• _What the task asks_
Please say whether each statement agrees with the fishing forum thread below, answering yes or no and quoting the words of the thread that decide it. (a) dreadK fishes the pre-season. (b) The post quoted from AtlantaKing calls the Chesapeake the spawning ground for a major population of striped bass in the mid-Atlantic region. (c) The first post proposes tighter rules on the catch and kill season instead of on c&r anglers.

• _Reading text_
The catch and kill season is harder on the brood stock no matter how you slice it. If we are truely concerned about the health of a fish species we would regulate the catch and kill season more and leave the c&r anglers alone. Just my opinion.


----------



## dreadK (Oct 10, 2009)

I'll support whatever policy is backed up by the hardest science and places the greatest equity on all classes of fishermen (e.g. catch&release, catch&kill, commercial). By equity I mean imposing restrictions on some sort of "effect" basis. If pre-season rockfishing can not be shown to have a demonstrated effect that's greater then the catch and kills season, for example, then it shouldn't be singled out. Personally, I don't fish the pre-season...but why waste time implementing a regulation that's not outcome based. I'm open to regulating most things if it's necessary, as long as its outcome based. Sometimes we have to sacrifice, but it should be for a good reason....not because someone has a hunch. I want to see more info that QUANTIFIES the impact of the various seasons and info that allows you to compare those impacts.


----------



## Tracker16 (Feb 16, 2009)

AtlantaKing said:


> In and of itself, not fishing for pre-spawn fish if you can't keep them is not a bad idea. As the Chesapeake is the spawning ground for a major population of the striped bass in the mid-Atlantic region, there should be a fisheries wide moratorium on striped bass before the season opens: no commercial fishing for them, no recreational fishing for them, no trolling, no bait, nothing. The brood stock need to be protected.

• _Records provided_

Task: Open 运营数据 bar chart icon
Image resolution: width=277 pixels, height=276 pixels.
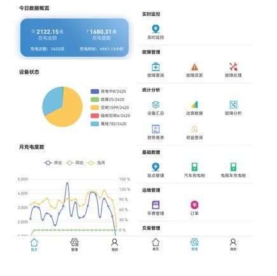Action: click(x=194, y=105)
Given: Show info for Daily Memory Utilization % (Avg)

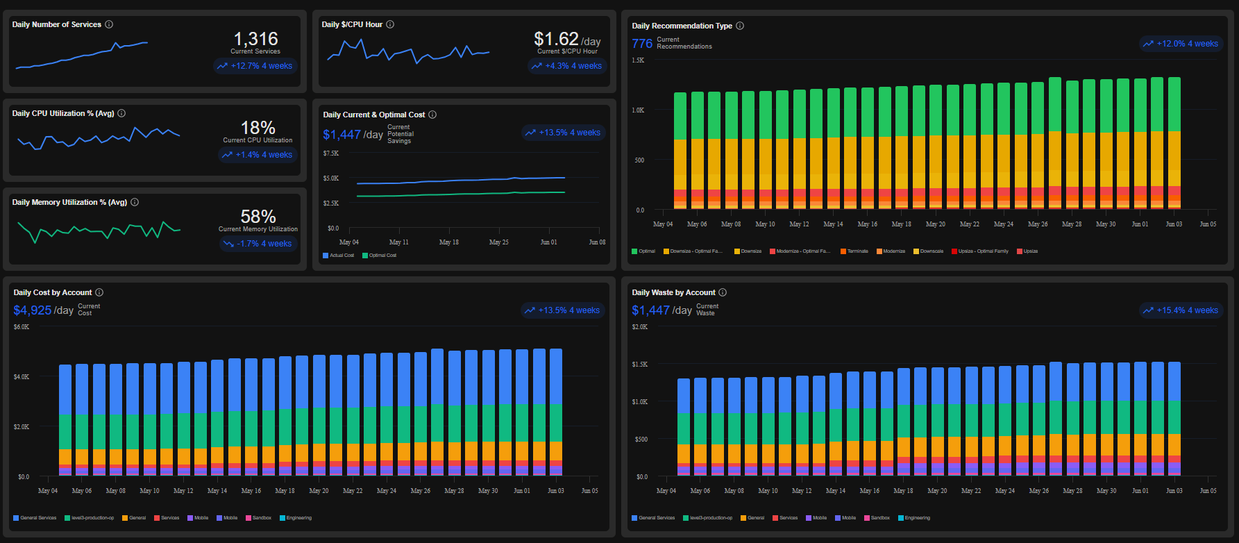Looking at the screenshot, I should tap(135, 202).
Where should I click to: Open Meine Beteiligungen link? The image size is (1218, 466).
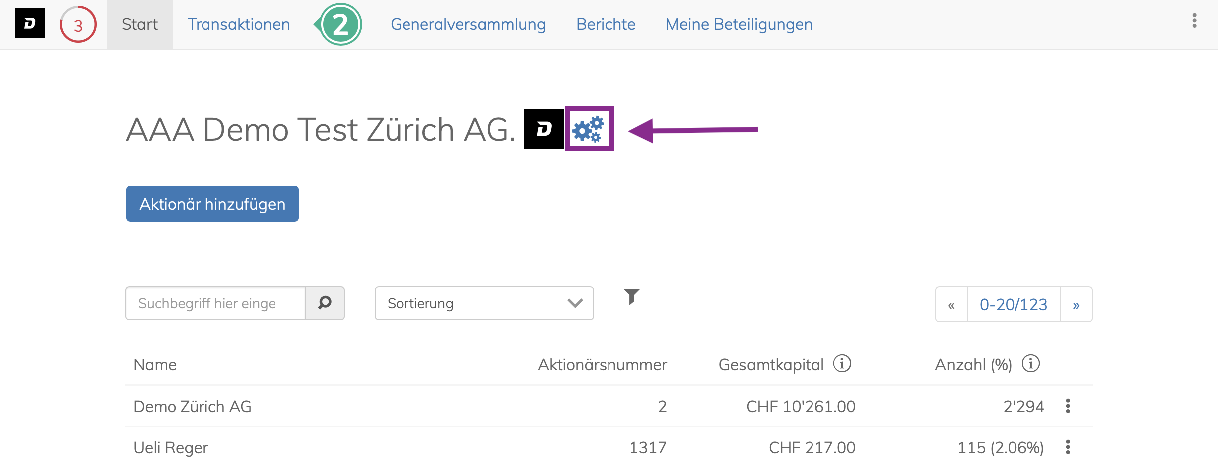pos(739,24)
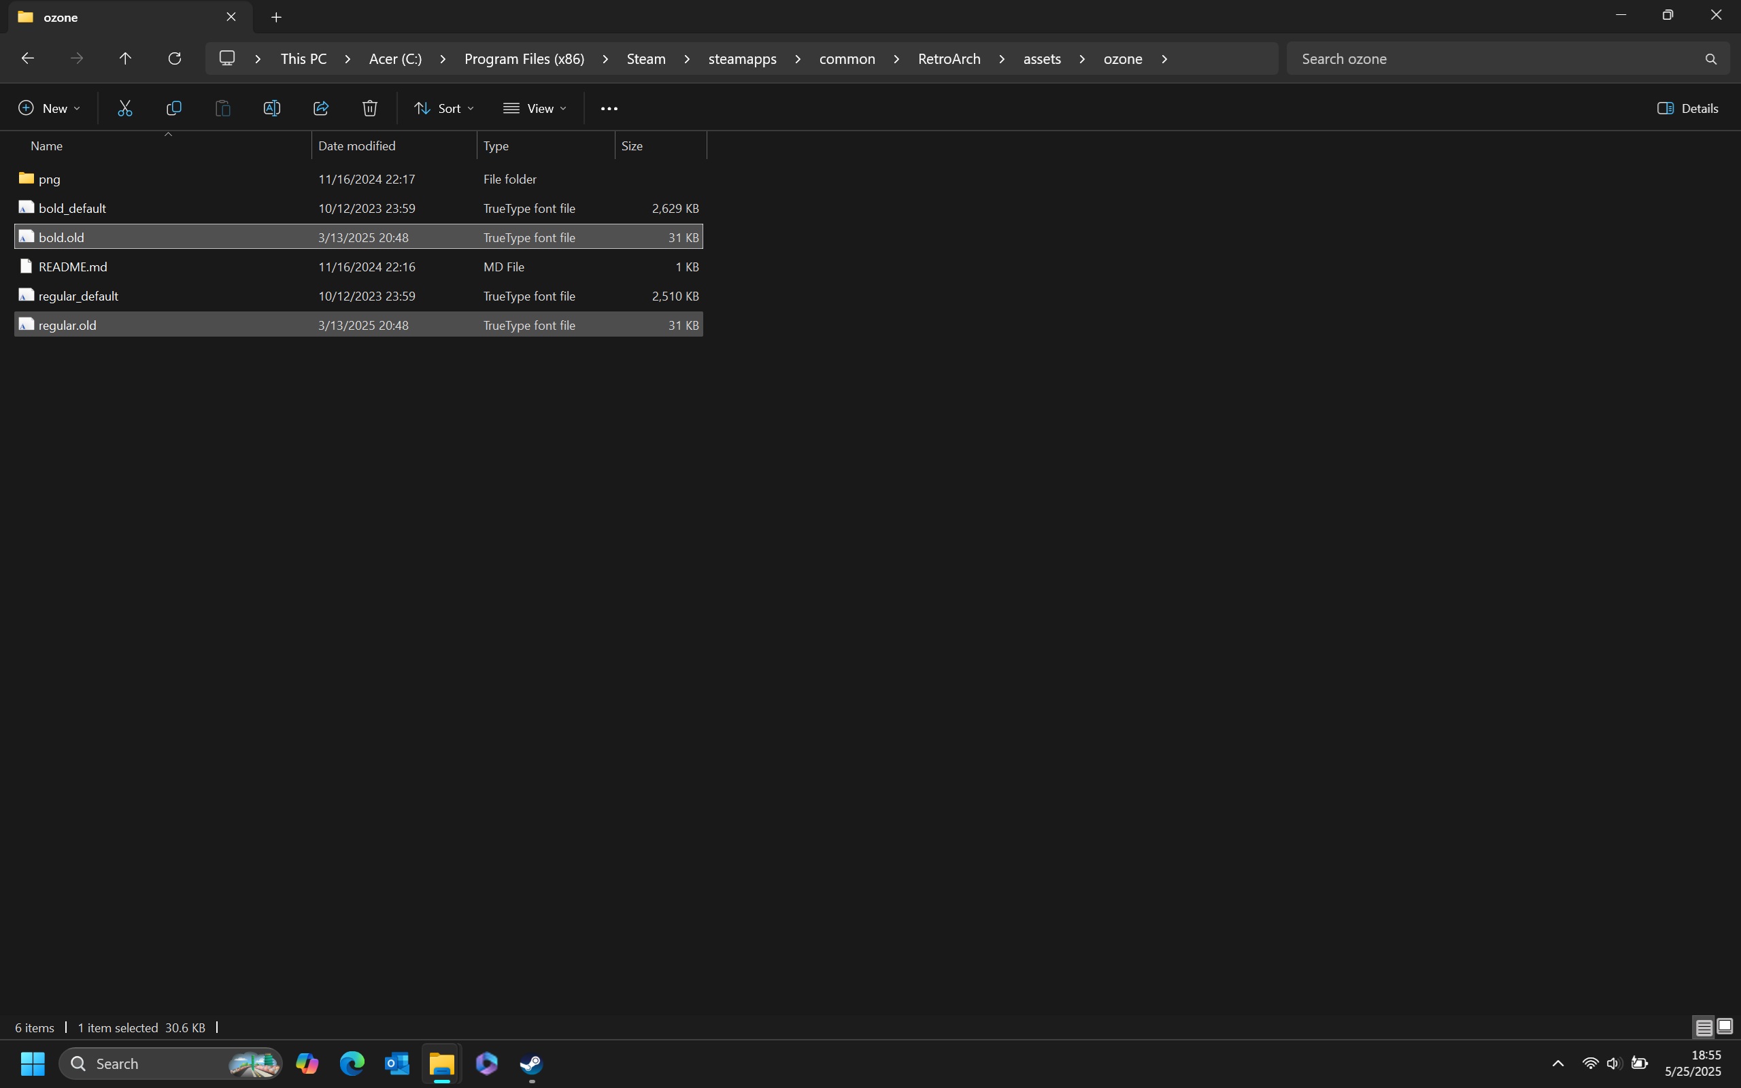1741x1088 pixels.
Task: Toggle the Details pane
Action: tap(1688, 108)
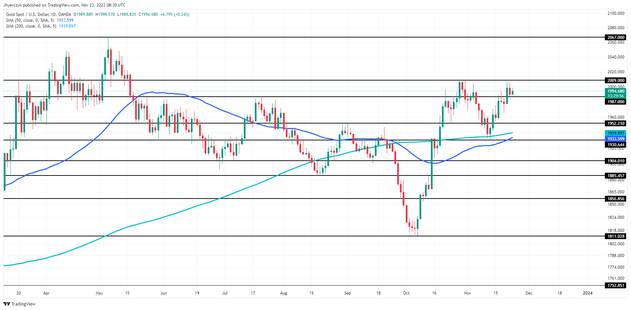The height and width of the screenshot is (310, 631).
Task: Select the current price label 1994.680
Action: 616,91
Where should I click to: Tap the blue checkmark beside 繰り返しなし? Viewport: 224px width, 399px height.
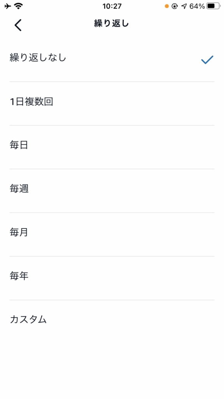[207, 60]
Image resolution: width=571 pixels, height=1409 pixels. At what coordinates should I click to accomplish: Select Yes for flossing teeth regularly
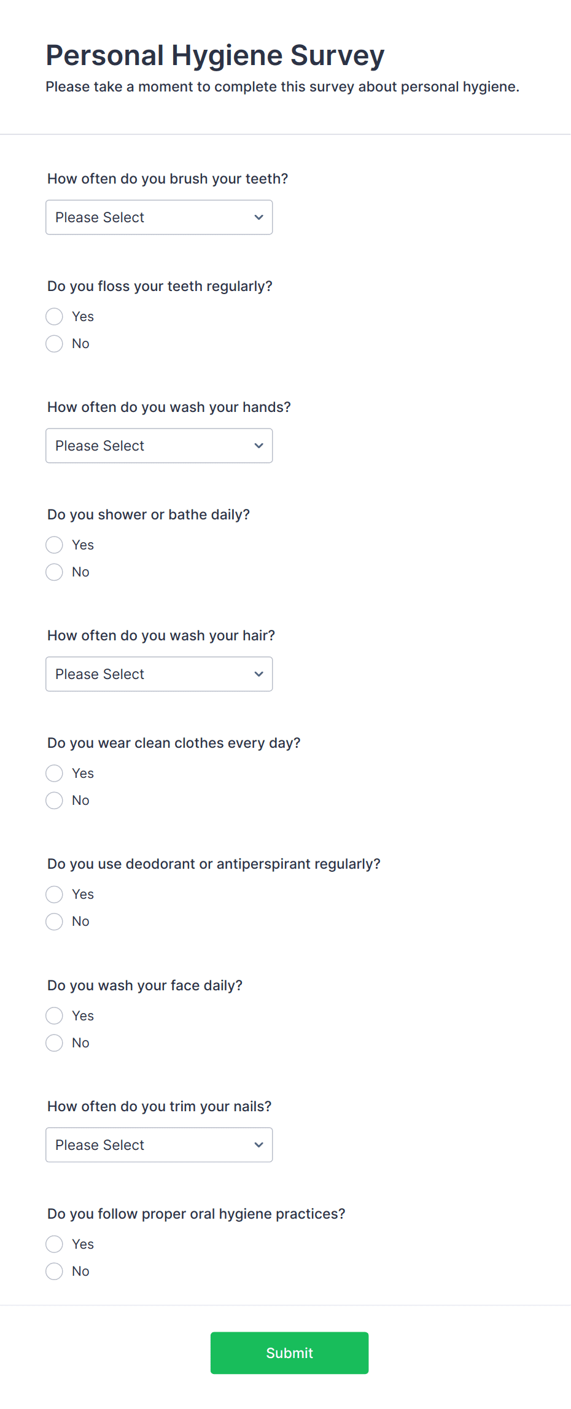point(54,316)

• _Response to the exercise_
(a) No: "Personally, I don't fish the pre-season"
(b) Yes: "As the Chesapeake is the spawning ground for a major population of the striped bass in the mid-Atlantic region"
(c) Yes: "we would regulate the catch and kill season more and leave the c&r anglers alone"